Abstract

A comprehensive experimental campaign was conducted to characterize the dynamic runback process of wind-driven water film/rivulet flows for a better understanding of the transient surface water transport process pertinent to aircraft icing phenomena. The experimental study was conducted by using an open-circuit wind tunnel to generate laminar boundary layer airflows with different freestream wind speeds to drive thin water film/rivulet flows over a flat test plate. A digital image projection (DIP) technique was used to achieve non-intrusive, temporally and spatially resolved measurements of the film thickness distributions to characterize the dynamic runback process of the wind-driven film/rivulet flow under different test conditions. Important characteristics of the wind-driven water runback process—such as the generation of well-organized two-dimensional (i.e., 2D) and more complicated three-dimensional (i.e., 3D) surface waves at air/water interfaces, stumbling runback motion of the film/rivulet heads in “acceleration-and-deceleration” cycles, breaking up the front contact lines to form multiple rivulet flows, meandering and merging of the rivulet flows—were revealed clearly and quantitatively based on the DIP measurements.

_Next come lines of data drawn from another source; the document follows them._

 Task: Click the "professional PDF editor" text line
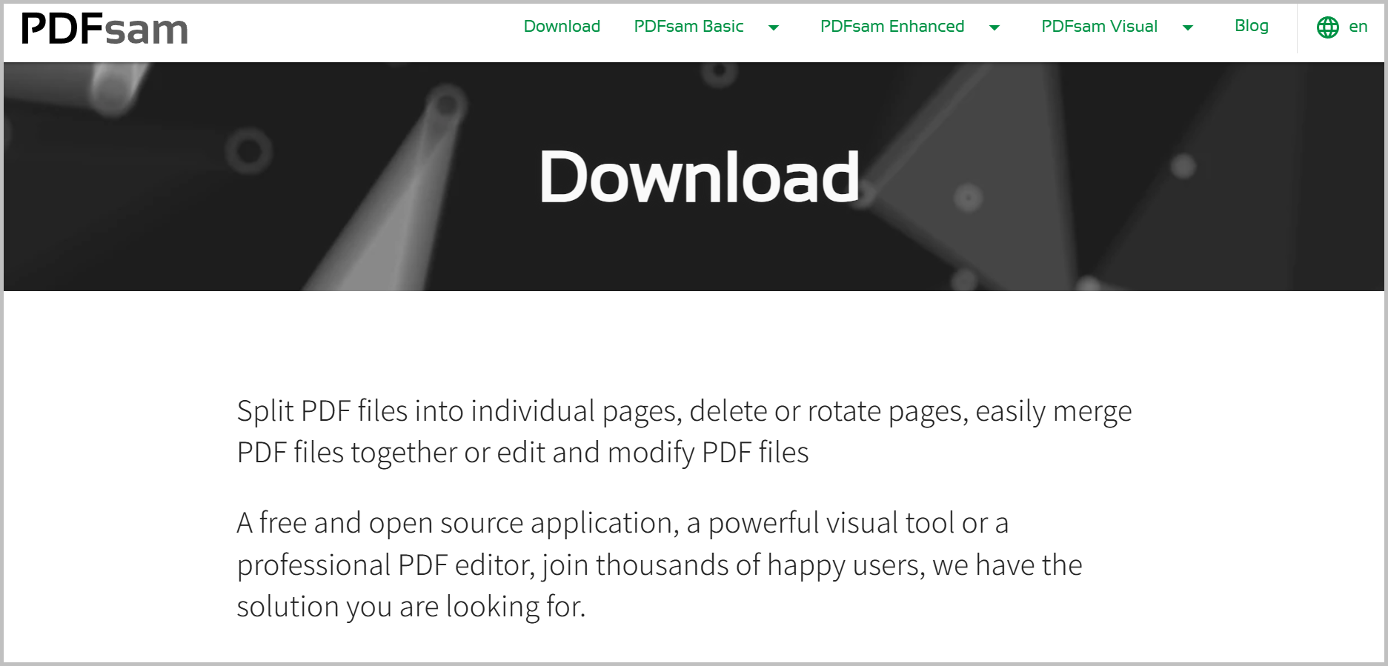tap(659, 565)
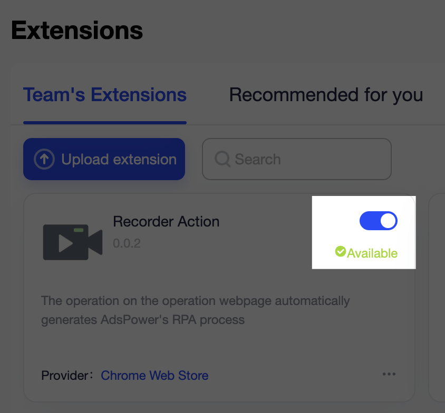
Task: Click the green checkmark next to Available
Action: click(341, 252)
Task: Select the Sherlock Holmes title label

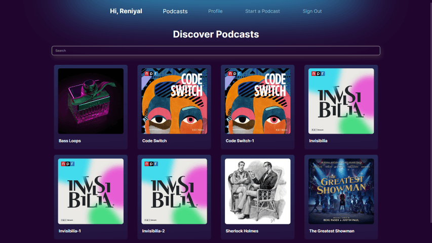Action: (x=242, y=231)
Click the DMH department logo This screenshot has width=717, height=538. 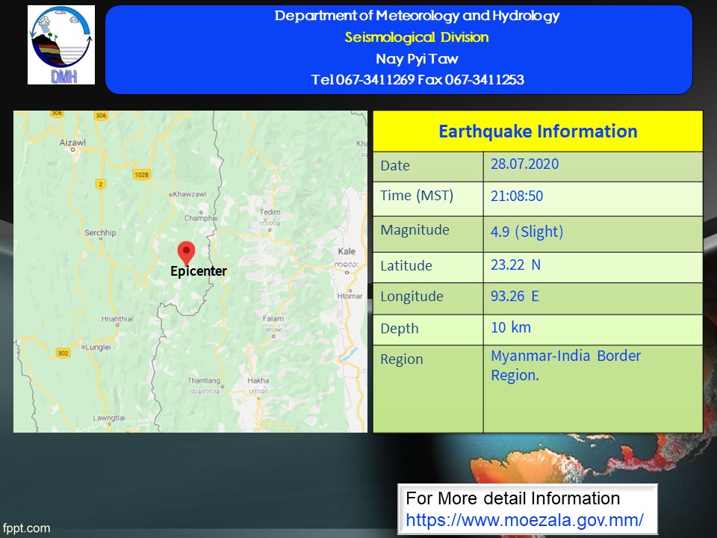[61, 45]
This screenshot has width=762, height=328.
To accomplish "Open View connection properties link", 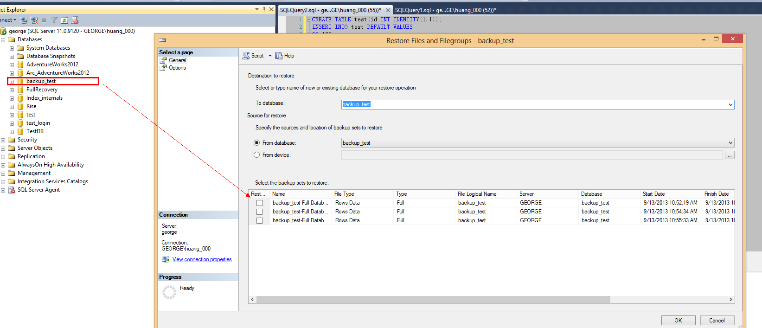I will click(x=202, y=259).
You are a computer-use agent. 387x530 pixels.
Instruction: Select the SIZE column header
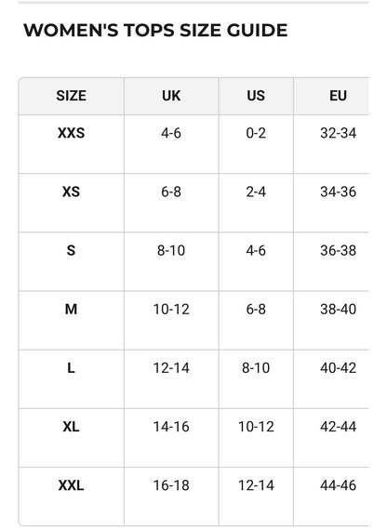tap(71, 96)
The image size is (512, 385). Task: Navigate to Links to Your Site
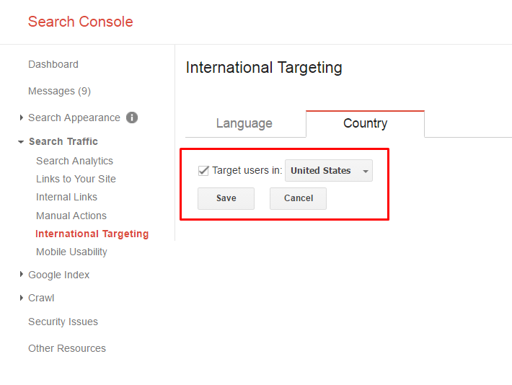coord(76,179)
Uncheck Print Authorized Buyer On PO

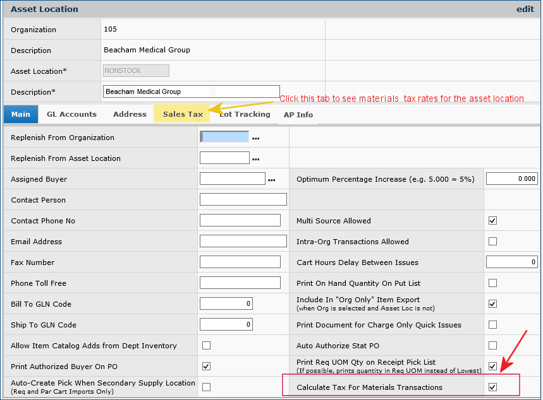click(x=206, y=366)
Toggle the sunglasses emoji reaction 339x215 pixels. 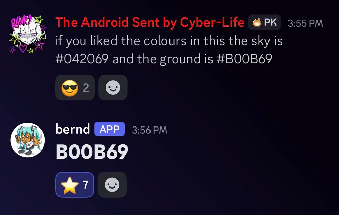[x=75, y=87]
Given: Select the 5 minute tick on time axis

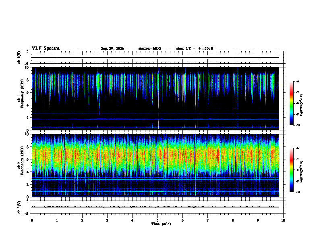Looking at the screenshot, I should coord(157,220).
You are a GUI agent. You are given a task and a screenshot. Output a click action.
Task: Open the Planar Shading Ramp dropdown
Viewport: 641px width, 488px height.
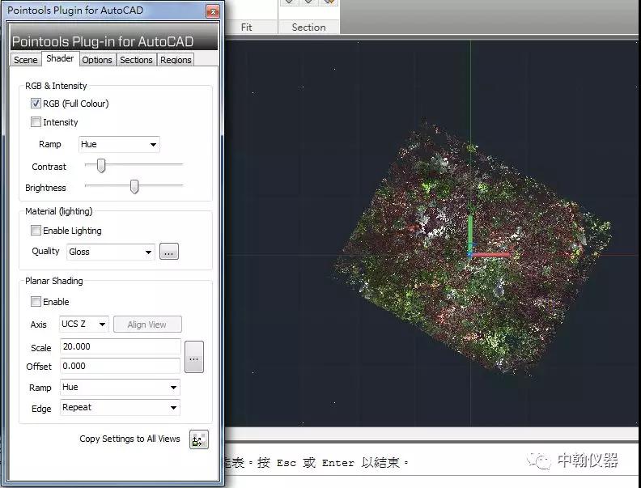pyautogui.click(x=120, y=388)
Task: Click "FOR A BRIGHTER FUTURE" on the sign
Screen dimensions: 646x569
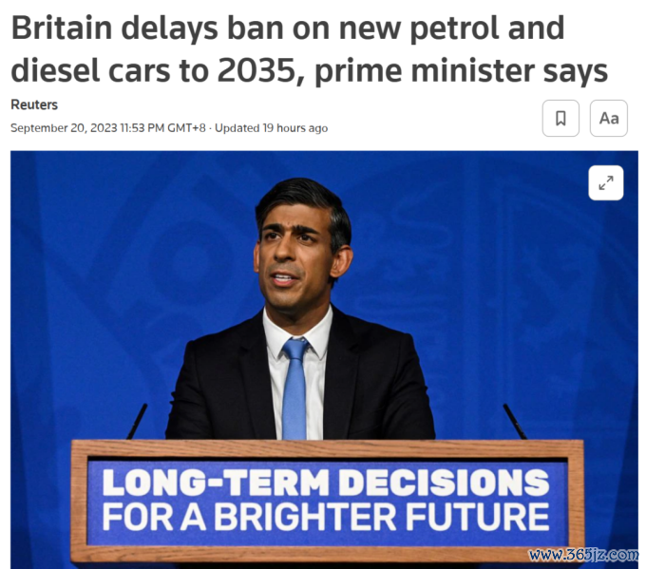Action: (x=326, y=517)
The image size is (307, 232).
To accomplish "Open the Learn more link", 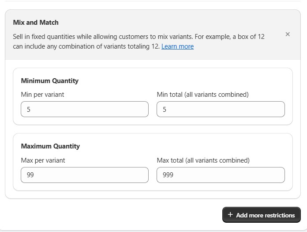I will (177, 46).
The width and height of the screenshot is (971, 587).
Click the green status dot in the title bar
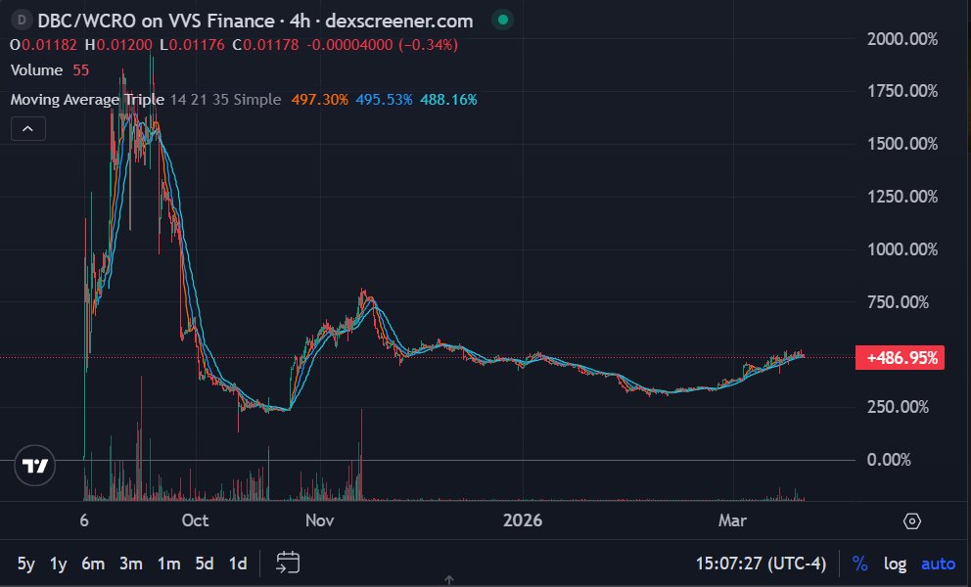(503, 20)
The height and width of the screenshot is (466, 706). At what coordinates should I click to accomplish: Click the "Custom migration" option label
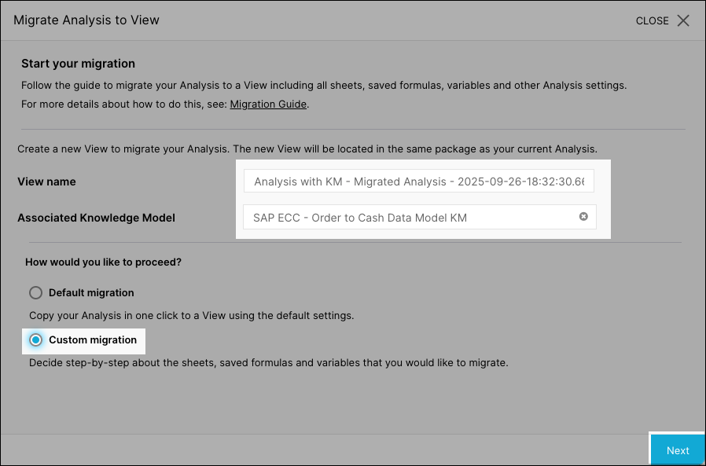[x=93, y=340]
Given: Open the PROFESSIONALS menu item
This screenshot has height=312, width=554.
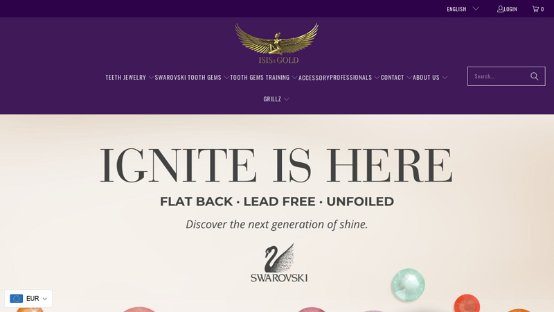Looking at the screenshot, I should coord(355,77).
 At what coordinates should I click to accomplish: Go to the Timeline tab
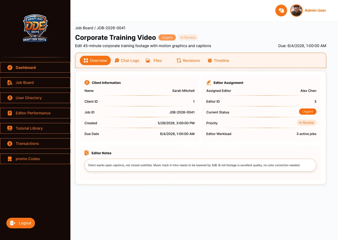[218, 60]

A comprehensive force balance analysis was also performed to examine the variations of the relevant forces (i.e., the excess pressure forces built inside the film/rivulet flows, aerodynamic drag forces acting on the rivulet heads, and the restraining forces due to the surface tension along the liquid contact lines) and evaluate their importance in the breakoff of the stagnated film/rivulet heads to re-start the runback process of the wind-driven film/rivulet flows.